If the transaction is approved, Sun International will also acquire all GPI’s shares in Real Africa Holdings through an offer to all Real Africa Holdings shareholders, which would create a single listed point of entry into the Sun International Group.

Sun International CE David Coutts-Trotter said this deal had been a significant time in the making, but that it had been concluded to the substantial benefit of both parties. “GPI will marginally reduce its economic interests in SunWest and Worcester while still maintaining significant influence over these operations with Sun International continuing to provide management services on a long term basis.

Sun International has made a substantive contribution to black economic empowerment and it is very rewarding to see GPI now realising some of that value. Into the future, GPI will be able to capitalise on the significant empowerment that Sun International and GPI have jointly achieved.”

GPI Chairman Hassen Adams said: “we are delighted that this future-changing deal will allow us to be truly masters of our own destiny. It is a major milestone in the life of GPI. This deal means that we retain a stable forward-looking dividend rich investment base in SunWest, yet at the same time, the cash injection allows us to pursue new empowerment investments in other industries and provides a sustainable business platform.

This new war-chest will give us fantastic options to pursue new investments in other industries and alternative investments in the gambling industry (GPI is currently a significant player in the slot route industry) which are currently under-penetrated by black South Africans. Importantly, we are firmly of the view that our future lies in technology-based gaming and yet this deal allows us to retain a sizeable share in the most successful casino in the southern hemisphere.”

In terms of the deal, Sun International will acquire from GPI a 4.9% economic interest and a 0.1% voting interest in SunWest International, taking GPI’s shareholding to 25.1% of the economic rights and 49.9% of the voting rights of SunWest. Sun International will also acquire 21.1% of GPI’s direct shareholding in Golden Valley Casino in Worcester, after which GPI will hold 25.1%. Following the implementation of these two transactions, Sun International will launch an offer to Real Africa Holdings shareholders resulting in the purchase of GPI’s entire 30.6% shareholding in Real Africa Holdings.

The GrandWest and Golden Valley management agreements, which currently expire on 31 December 2015 and 30 April 2016 respectively, will be cancelled with effect from 1 July 2011 in exchange for cancellation fees. Sun International will continue to manage GrandWest, The Table Bay Hotel and Golden Valley through new long term management and royalty agreements.

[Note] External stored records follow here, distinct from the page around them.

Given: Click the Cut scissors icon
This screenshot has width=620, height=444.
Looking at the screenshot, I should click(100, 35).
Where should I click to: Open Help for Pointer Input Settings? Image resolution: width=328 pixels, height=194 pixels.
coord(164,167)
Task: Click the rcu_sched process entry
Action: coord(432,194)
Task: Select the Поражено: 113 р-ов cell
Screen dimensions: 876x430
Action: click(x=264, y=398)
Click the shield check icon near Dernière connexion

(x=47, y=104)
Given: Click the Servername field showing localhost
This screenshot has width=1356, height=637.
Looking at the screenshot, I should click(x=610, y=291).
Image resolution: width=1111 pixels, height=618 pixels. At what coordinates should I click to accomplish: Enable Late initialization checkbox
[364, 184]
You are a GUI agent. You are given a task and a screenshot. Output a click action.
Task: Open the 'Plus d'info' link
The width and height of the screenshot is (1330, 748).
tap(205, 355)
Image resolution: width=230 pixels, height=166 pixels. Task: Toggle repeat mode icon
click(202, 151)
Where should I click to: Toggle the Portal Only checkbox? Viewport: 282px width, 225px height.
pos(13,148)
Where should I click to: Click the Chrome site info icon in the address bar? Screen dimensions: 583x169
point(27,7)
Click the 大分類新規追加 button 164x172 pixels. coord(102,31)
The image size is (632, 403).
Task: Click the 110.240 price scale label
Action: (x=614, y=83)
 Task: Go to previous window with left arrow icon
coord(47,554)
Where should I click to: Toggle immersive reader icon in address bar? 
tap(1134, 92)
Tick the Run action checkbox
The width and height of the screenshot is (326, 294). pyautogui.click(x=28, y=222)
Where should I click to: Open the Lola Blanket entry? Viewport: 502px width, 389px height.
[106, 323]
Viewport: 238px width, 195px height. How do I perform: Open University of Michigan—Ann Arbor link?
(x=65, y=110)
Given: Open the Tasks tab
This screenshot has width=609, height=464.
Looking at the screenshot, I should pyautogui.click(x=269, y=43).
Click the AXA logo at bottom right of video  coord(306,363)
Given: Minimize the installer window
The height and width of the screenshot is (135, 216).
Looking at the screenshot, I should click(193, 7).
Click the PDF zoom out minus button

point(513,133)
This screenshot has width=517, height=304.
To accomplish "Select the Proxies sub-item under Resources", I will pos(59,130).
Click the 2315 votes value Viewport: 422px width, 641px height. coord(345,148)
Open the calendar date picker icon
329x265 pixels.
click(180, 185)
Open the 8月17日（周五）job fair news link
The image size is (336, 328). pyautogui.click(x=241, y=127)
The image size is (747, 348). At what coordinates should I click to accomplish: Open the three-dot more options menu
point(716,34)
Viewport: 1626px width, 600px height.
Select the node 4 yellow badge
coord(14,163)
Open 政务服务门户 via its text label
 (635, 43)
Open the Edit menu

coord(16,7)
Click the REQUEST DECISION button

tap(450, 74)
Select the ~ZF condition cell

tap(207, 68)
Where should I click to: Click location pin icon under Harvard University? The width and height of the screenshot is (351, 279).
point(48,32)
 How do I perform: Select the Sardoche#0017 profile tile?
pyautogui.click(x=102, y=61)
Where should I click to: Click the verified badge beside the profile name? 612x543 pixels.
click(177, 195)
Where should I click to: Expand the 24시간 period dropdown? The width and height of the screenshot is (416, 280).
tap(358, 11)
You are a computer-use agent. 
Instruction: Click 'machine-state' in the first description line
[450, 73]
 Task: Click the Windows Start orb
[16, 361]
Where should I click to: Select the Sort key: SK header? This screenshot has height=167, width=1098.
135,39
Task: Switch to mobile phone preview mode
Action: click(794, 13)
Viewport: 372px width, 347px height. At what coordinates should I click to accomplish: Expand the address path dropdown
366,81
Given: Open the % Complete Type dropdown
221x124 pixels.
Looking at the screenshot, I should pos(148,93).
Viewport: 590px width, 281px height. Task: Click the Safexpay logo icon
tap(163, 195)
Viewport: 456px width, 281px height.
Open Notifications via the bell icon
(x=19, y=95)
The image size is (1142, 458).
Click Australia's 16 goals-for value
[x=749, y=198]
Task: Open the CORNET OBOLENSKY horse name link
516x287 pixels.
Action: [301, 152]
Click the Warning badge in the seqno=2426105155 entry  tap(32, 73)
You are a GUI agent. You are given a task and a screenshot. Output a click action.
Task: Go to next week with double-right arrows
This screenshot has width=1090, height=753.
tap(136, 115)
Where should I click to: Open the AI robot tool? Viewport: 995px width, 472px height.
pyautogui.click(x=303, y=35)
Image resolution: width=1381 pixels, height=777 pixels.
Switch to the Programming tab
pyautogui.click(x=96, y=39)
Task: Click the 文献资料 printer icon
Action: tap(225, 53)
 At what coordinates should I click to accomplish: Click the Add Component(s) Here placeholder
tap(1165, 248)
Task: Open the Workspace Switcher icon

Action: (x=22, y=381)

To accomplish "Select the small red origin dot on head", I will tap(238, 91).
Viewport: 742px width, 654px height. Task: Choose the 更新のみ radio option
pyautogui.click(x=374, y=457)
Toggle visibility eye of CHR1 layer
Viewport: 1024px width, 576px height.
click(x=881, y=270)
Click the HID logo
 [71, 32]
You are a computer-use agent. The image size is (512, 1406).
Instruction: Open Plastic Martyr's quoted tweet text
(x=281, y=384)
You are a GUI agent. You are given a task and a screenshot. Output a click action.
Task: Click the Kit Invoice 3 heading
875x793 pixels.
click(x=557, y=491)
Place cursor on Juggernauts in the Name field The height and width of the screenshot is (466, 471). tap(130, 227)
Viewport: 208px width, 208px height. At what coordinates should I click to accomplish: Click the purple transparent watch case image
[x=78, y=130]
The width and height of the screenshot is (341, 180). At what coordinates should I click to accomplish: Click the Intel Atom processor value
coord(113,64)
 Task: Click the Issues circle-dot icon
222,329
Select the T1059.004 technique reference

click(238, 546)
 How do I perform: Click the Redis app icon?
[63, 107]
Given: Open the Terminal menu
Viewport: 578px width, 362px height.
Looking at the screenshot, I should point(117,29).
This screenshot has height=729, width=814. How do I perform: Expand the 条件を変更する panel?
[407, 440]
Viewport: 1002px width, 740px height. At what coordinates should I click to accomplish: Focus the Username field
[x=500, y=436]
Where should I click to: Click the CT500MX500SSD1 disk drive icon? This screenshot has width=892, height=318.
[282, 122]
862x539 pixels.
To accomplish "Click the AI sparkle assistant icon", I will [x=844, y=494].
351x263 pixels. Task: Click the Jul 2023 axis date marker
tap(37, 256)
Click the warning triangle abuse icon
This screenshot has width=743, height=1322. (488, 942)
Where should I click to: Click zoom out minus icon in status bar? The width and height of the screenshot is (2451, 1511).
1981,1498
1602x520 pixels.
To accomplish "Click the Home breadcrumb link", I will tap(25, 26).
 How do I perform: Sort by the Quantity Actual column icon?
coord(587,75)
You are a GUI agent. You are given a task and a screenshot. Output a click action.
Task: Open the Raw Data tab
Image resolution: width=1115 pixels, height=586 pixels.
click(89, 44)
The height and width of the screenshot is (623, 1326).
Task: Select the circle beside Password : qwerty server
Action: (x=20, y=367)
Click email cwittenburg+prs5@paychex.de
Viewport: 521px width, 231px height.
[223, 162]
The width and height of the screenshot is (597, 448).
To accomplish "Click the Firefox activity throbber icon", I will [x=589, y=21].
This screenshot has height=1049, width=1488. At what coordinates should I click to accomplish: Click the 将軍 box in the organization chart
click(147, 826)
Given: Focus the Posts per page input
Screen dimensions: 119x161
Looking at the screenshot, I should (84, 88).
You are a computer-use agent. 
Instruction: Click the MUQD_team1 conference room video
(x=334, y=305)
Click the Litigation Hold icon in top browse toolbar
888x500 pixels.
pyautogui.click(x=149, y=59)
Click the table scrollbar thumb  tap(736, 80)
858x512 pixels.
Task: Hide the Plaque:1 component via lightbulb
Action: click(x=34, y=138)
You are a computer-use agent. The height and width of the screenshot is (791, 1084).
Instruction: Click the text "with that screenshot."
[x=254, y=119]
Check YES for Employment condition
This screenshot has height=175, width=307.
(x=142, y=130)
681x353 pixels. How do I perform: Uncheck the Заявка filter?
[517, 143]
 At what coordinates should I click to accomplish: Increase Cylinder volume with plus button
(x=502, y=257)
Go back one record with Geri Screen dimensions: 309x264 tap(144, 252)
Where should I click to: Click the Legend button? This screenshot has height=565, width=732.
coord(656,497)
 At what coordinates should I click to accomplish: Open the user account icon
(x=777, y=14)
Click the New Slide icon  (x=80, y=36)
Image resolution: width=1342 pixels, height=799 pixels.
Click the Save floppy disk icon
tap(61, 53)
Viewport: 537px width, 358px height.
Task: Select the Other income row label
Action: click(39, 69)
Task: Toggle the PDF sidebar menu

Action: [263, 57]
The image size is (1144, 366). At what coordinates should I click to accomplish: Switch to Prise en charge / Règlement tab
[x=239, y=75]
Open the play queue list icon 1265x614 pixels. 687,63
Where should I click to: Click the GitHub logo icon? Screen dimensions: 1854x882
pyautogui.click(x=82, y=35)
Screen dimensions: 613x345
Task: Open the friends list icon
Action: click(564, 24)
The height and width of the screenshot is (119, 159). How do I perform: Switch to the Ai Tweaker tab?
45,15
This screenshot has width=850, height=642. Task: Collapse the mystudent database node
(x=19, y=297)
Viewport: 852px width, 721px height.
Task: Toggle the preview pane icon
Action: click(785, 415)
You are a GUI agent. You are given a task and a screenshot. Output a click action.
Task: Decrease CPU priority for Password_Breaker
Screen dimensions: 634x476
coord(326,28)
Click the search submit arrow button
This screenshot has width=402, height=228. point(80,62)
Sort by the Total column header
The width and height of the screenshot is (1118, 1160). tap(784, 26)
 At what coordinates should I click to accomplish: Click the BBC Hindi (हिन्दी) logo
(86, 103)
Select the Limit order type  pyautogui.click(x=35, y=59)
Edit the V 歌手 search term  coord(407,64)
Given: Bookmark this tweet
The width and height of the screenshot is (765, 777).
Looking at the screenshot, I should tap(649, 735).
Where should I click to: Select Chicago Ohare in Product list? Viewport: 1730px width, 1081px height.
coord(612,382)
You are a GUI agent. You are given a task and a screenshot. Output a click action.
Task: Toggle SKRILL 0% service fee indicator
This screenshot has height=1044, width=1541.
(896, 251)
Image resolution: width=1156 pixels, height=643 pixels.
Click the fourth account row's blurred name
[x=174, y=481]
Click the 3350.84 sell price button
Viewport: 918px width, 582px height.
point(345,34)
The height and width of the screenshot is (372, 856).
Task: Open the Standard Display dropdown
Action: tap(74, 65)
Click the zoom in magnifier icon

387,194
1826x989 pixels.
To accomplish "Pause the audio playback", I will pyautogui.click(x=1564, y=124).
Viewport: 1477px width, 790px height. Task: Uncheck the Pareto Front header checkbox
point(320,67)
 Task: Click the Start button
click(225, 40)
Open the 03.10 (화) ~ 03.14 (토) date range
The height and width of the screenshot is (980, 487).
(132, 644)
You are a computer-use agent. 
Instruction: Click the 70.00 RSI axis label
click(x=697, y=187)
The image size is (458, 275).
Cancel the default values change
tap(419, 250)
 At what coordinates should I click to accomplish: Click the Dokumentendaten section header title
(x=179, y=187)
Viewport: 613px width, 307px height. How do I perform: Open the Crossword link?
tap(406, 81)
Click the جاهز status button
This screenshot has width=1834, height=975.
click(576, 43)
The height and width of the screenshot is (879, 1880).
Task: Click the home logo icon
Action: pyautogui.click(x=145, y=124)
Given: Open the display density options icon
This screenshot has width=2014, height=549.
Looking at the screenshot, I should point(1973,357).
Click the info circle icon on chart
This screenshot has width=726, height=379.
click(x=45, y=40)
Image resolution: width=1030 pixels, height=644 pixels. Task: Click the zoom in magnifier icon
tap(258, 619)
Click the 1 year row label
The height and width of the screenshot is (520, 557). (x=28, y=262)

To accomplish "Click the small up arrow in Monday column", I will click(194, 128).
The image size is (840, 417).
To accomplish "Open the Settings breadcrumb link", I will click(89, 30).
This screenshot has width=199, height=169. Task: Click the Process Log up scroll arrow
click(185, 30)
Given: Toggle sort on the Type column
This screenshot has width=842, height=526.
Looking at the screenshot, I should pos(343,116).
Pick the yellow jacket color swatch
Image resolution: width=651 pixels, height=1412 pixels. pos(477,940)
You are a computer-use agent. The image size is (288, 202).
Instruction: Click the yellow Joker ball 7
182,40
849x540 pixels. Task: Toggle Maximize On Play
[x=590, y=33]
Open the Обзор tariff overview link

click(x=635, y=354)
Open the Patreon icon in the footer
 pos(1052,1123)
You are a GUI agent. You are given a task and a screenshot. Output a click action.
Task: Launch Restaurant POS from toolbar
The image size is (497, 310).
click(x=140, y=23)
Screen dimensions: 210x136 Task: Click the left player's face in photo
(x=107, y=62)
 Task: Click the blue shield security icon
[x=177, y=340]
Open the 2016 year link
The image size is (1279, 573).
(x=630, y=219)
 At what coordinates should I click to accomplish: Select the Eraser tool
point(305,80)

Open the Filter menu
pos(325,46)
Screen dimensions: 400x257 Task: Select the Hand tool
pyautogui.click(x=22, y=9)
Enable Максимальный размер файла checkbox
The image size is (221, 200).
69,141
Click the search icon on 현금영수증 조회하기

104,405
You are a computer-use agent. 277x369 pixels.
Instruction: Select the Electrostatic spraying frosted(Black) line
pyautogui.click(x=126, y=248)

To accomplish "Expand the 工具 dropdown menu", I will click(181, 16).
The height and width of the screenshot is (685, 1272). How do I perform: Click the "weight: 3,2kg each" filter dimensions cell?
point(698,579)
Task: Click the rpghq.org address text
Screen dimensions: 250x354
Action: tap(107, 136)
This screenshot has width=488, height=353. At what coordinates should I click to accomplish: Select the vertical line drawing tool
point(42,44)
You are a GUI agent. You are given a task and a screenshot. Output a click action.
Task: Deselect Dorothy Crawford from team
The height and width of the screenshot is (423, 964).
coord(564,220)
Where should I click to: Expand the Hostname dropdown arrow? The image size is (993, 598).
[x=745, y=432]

In addition, on completion of the transaction, GPI will be released from all empowerment lock-in obligations. This will ultimately result in the unbundling of the GPI SPV Trust and BEE Trust, following which unit holders will receive GPI shares which they can trade freely.


KEY FEATURES OF TRANSACTION INCLUDE:

·      Following implementation of the transaction, Sun International’s effective shareholding in SunWest will be 69.84%, its share in Worcester will be 66.7% and if an offer is successful, its share in RAH, 100%.

·      New beneficial long-term operating agreement with Sun International to manage GrandWest, Table Bay and Golden Valley

·      GPI will receive R 778 million in cash and retain 25.1% in SunWest and 25.1% in Worcester Casino

·      GPI will retain capital for investment into new areas where advantage can be taken from GPI’s BEE status and income streams can be diversified

The deal is subject to a number of conditions precedent, including GPI and SIL shareholders approval and regulatory approval from the JSE, the Securities Regulation Panel, the Competition Authorities and approval from the relevant Gambling Boards.